You can also apply additional encode/decode transforms.

Here is an example where we're stripping out all whitespace:

const PositionMessage = new BinaryCoder({ name: Type.String })
  .setTransforms({ name: a => a.replace(/\s+/g, '') });

let binary = PositionMessage.encode({ name: 'Hello  There' })
let data = PositionMessage.decode(binary);

data.name
  // "HelloThere"

Unlike validation, transforms are applied asymmetrically.

The transform function is only applied on encode(), but you can provide two transform functions.

Here is an example which cuts the number of bytes required from 10 to 5:

const PercentMessage = new BinaryCoder({ value: Type.String }, false)
  .setTransforms({
    value: [
      (before) => before.replace(/\$|USD/g, '').trim(),
      (after) => '$' + after + ' USD'
    ]
  });

let binary = PercentMessage.encode({ value: ' $45.53 USD' })
let data = PercentMessage.decode(binary);

binary.byteLength
  // 5

data.value
  // "$45.53 USD"

Types

Here are all the ready-to-use types:

Type	JavaScript Type	Bytes	About
`Type.Int`	`number`	1-8*	Integer between `-Number.MAX_SAFE_INTEGER` and `Number.MAX_SAFE_INTEGER`.
`Type.Int8`	`number`	1	Integer between -127 to 128.
`Type.Int16`	`number`	2	Integer between -32,767 to 32,767.
`Type.Int32`	`number`	4	Integer between -2,147,483,647 to 2,147,483,647.
`Type.UInt`	`number`	1-8#	Unsigned integer between 0 and `Number.MAX_SAFE_INTEGER`.
`Type.UInt8`	`number`	1	Unsigned integer between 0 and 255.
`Type.UInt16`	`number`	2	Unsigned integer between 0 and 65,535.
`Type.UInt32`	`number`	4	Unsigned integer between 0 and 4,294,967,295.
`Type.Scalar`	`number`	1	Signed scalar between -1.0 and 1.0.
`Type.UScalar`	`number`	1	Unsigned scalar between 0.0 and 1.0.
`Type.Float16`	`number`	2	A 16-bit "half-precision" floating point.Important Note: Low decimal precision. Max. large values ±65,500.
`Type.Float32`	`number`	4	A 32-bit "single-precision" floating point.
`Type.Float64`	`number`	8	Default JavaScript `number` type. A 64-bit "double-precision" floating point.
`Type.String`	`string`	1† + n	A UTF-8 string.
`Type.Boolean`	`boolean`	1	A single boolean.
`Type.BooleanTuple`	`boolean[]`	1¶	Variable-length array/tuple of boolean values packed into 1¶ byte.
`Type.Bitmask8`	`boolean[]`	1	8 booleans.
`Type.Bitmask16`	`boolean[]`	2	16 booleans.
`Type.Bitmask32`	`boolean[]`	4	32 booleans.
`Type.JSON`	`any`	1† + n	JSON format data, encoded as a UTF-8 string.
`Type.Binary`	`ArrayBuffer`	1† + n	JavaScript `ArrayBuffer` data.
`Type.RegExp`	`RegExp`	1† + n + 1	JavaScript `RegExp` object.
`Type.Date`	`Date`	8	JavaScript `Date` object.
`Optional(T)`	`T \\| undefined`	1	Any optional field. Use the `Optional(...)` helper. Array elements cannot be optional.
`[T]`	`Array<T>`	1† + n	Use array syntax. Any array.
`{}`	`object`	none	Use object syntax. No overhead to using object types. Buffers are ordered, flattened structures.

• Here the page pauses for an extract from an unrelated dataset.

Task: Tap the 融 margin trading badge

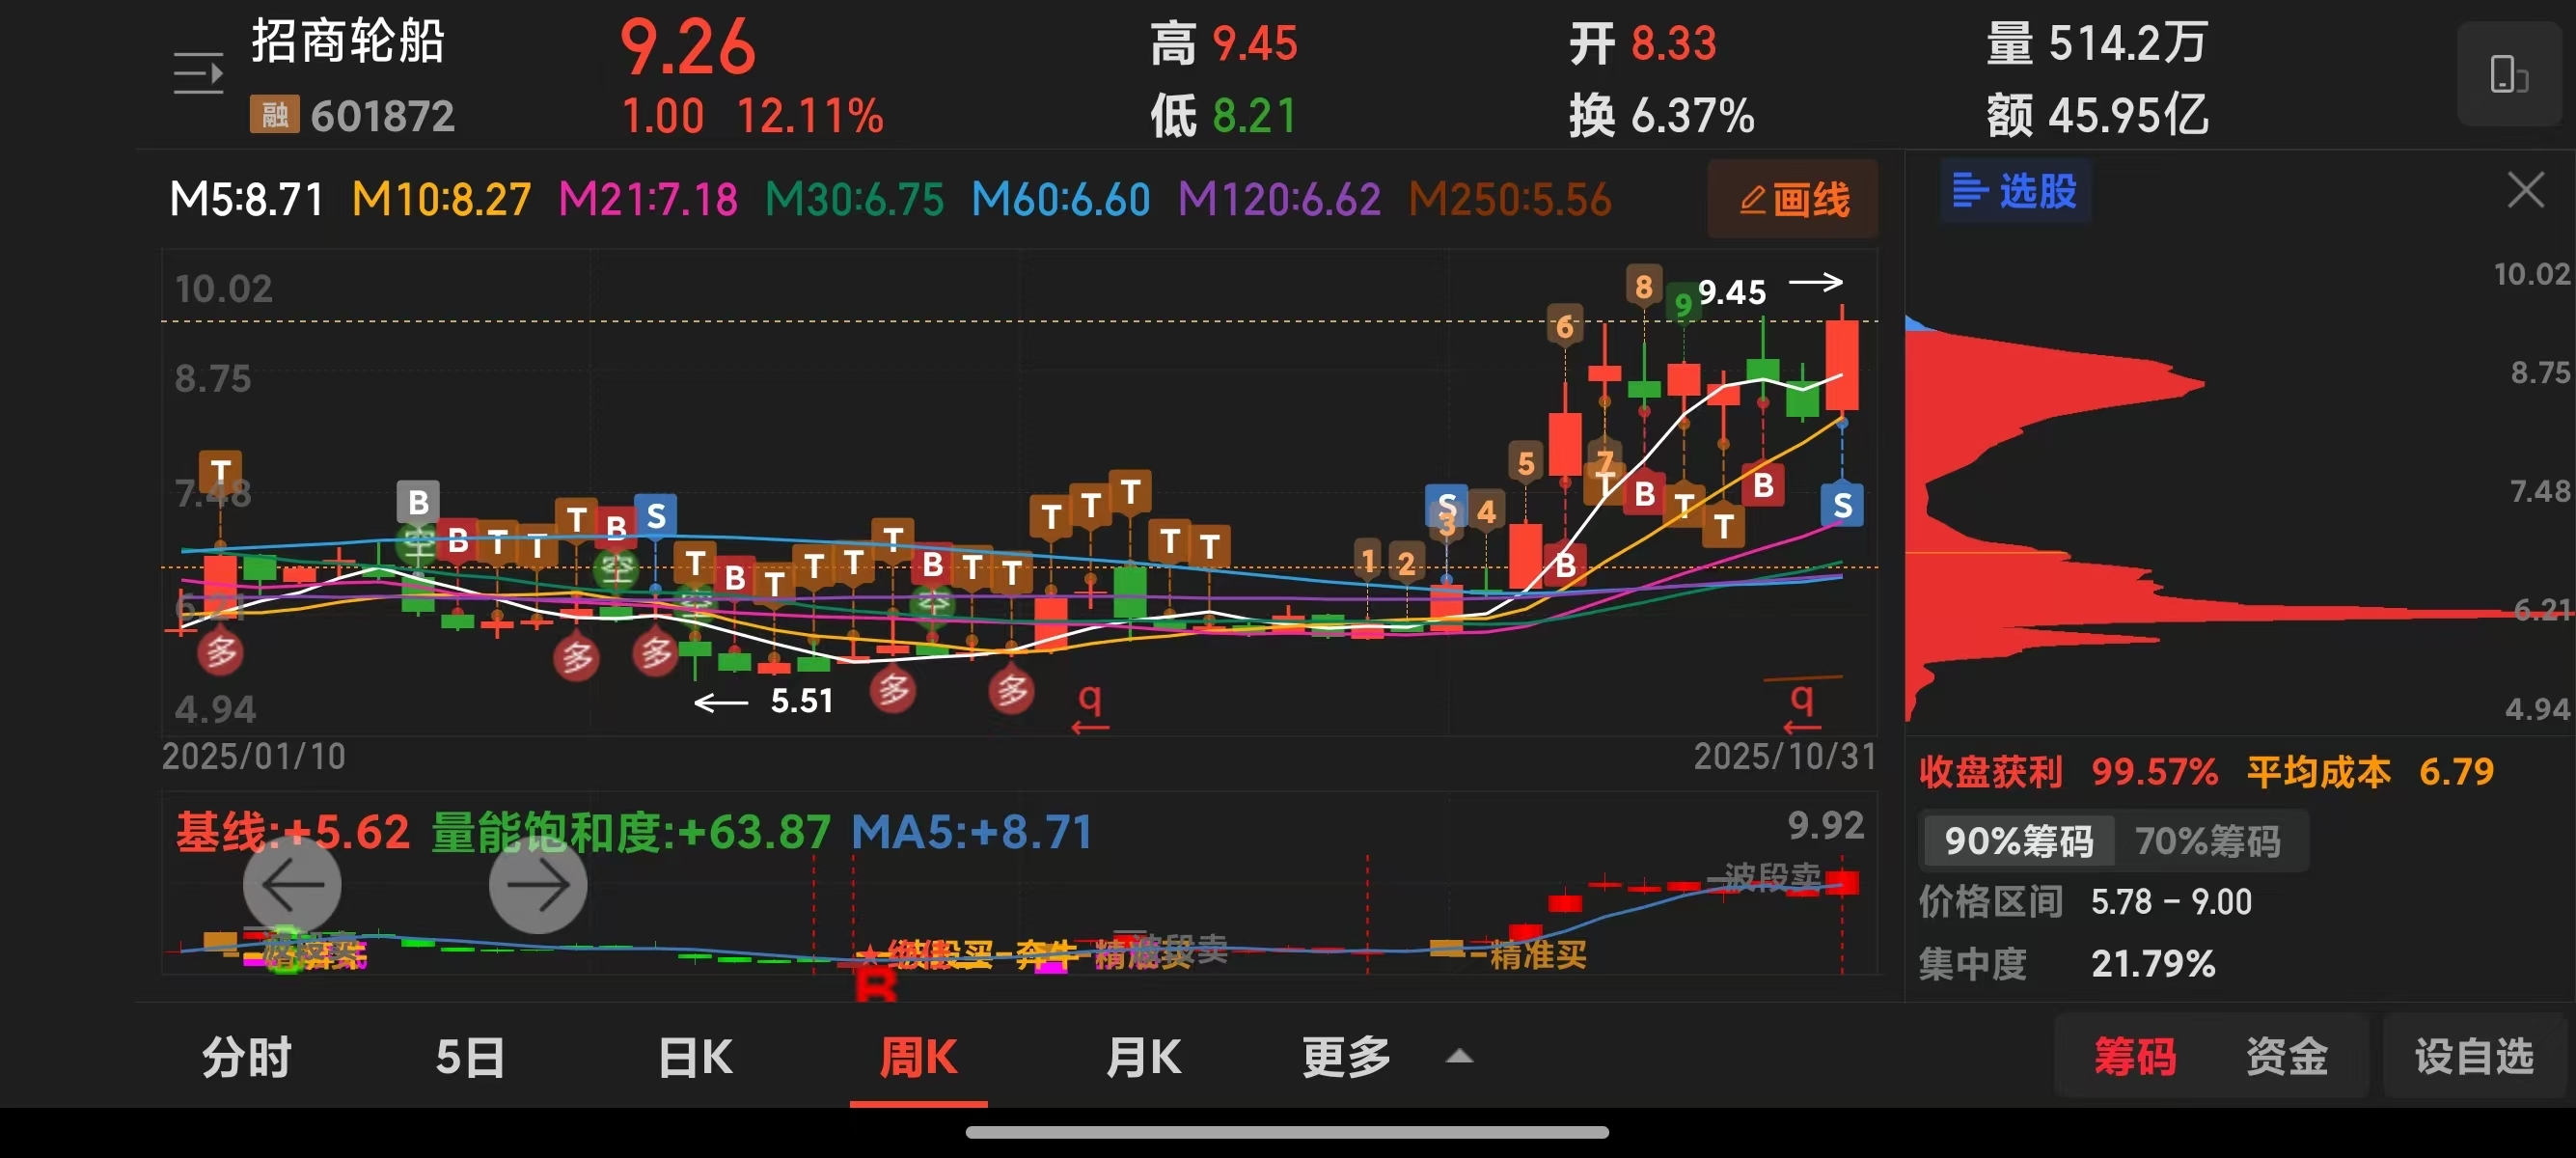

*Int is a variable-length integer ("varint") which encodes <±64 = 1 byte, <±8,192 = 2 bytes, <±268,435,456 = 4 bytes, otherwise = 8 bytes.

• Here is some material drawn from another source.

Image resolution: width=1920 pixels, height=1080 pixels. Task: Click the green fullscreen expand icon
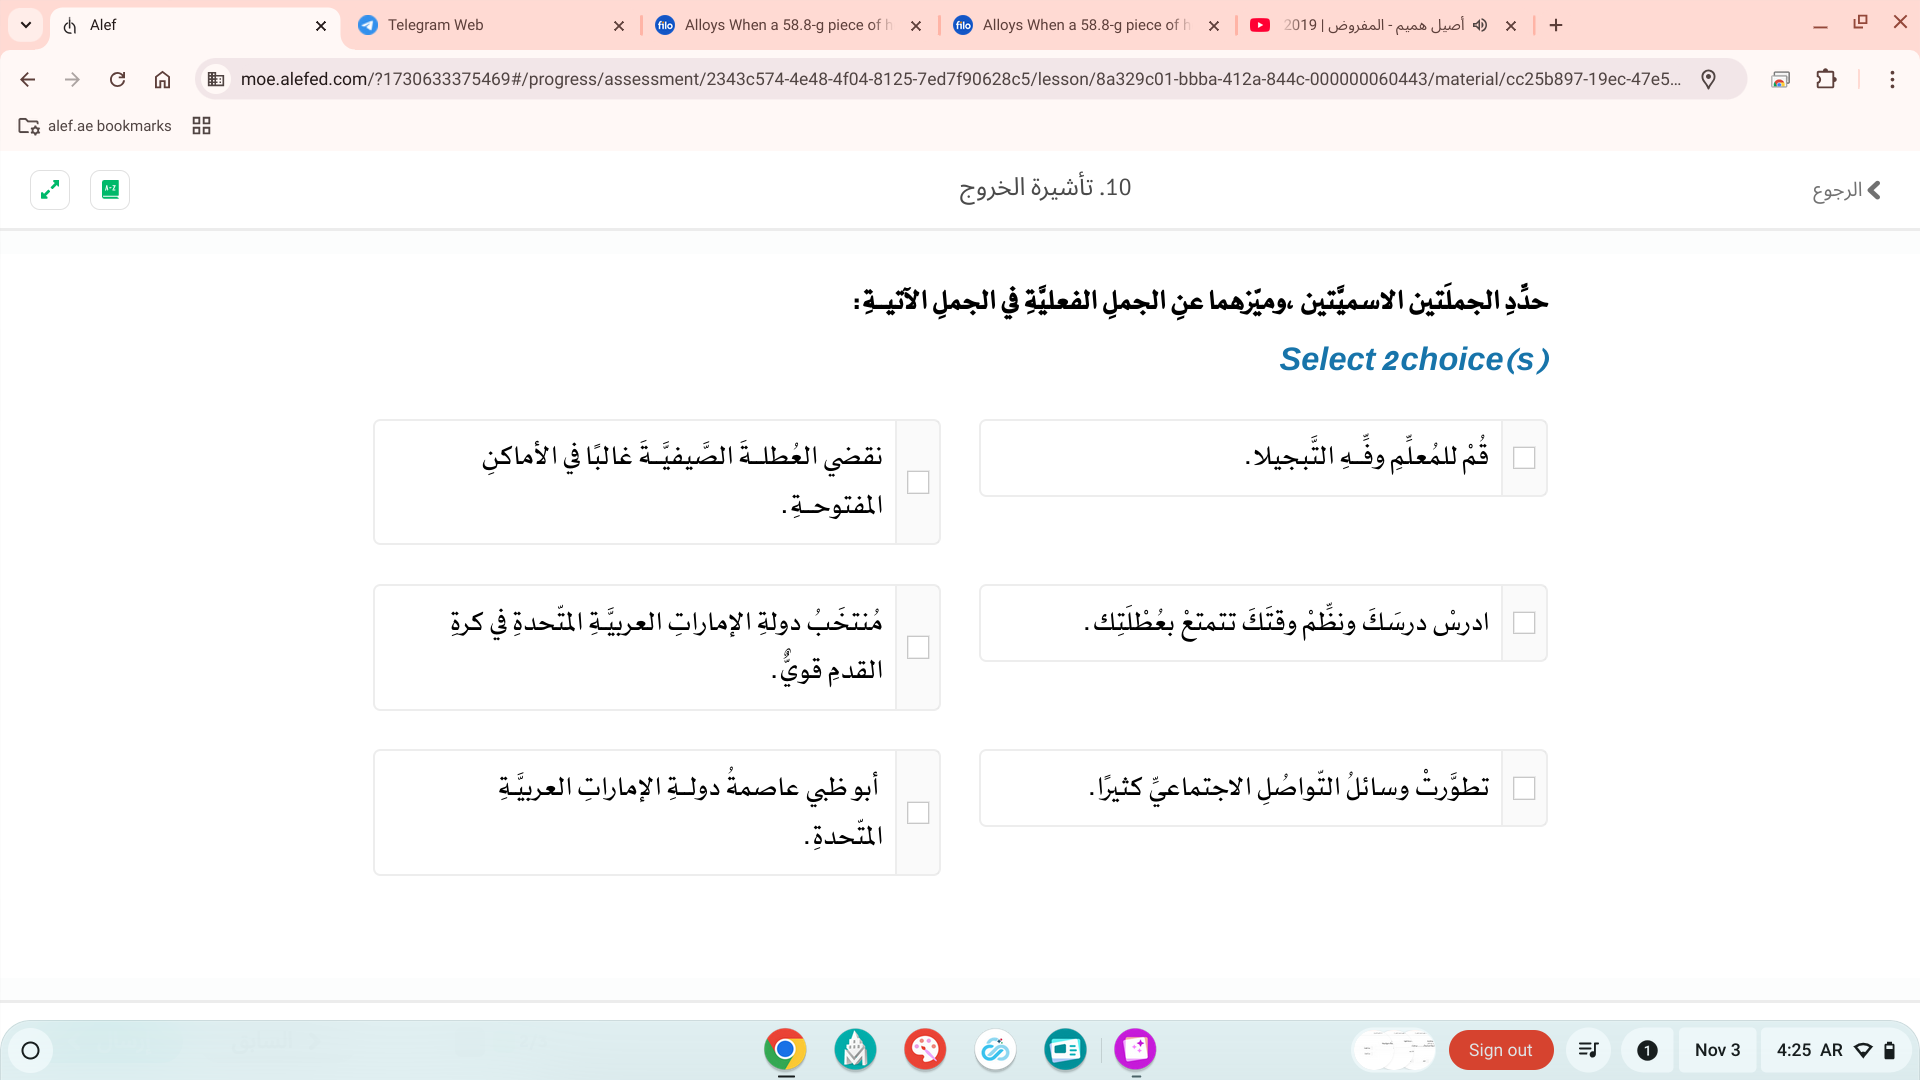pyautogui.click(x=50, y=189)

#UInt is a variable-length unsigned integer ("varuint") which encodes <128 = 1 byte, <16,384 = 2 bytes, <536,870,912 = 4 bytes, otherwise = 8 bytes.

†Length of payload bytes as a UInt. Typically 1 byte, but could be 2-8 bytes for very large payloads.

¶2-bit overhead: 6 booleans per byte (i.e. 9 booleans would require 2 bytes).